(What the exercise asks):
Render the material starting at the line containing "Toggle the select-all" and ending at the line containing "The height and" as a two-column CSV with the headers instruction and response. Give each text and its answer one row, with each value in a single quoted field and line breaks replaced by spaces.

(Entries shown):
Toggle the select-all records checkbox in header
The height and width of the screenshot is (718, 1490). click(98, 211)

---

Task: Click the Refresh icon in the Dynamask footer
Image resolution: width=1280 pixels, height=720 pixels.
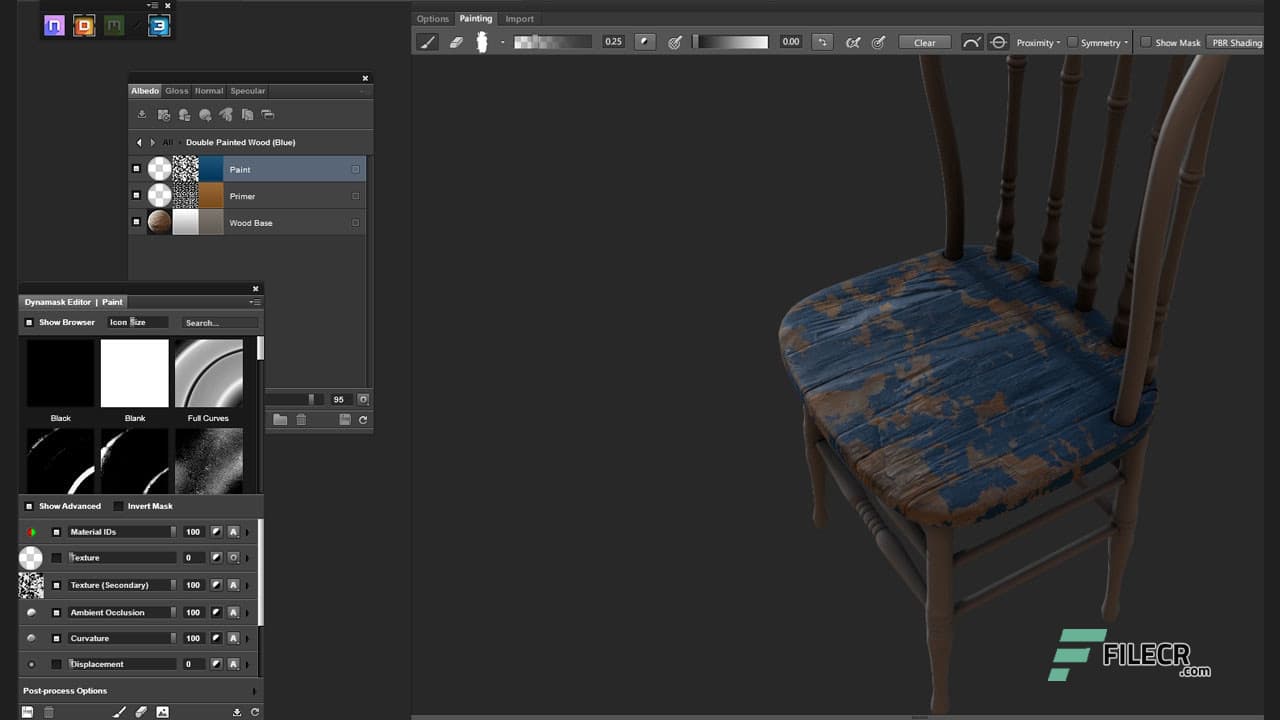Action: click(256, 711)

(The output):
instruction,response
"Toggle the select-all records checkbox in header","The height and width of the screenshot is (718, 1490). click(98, 211)"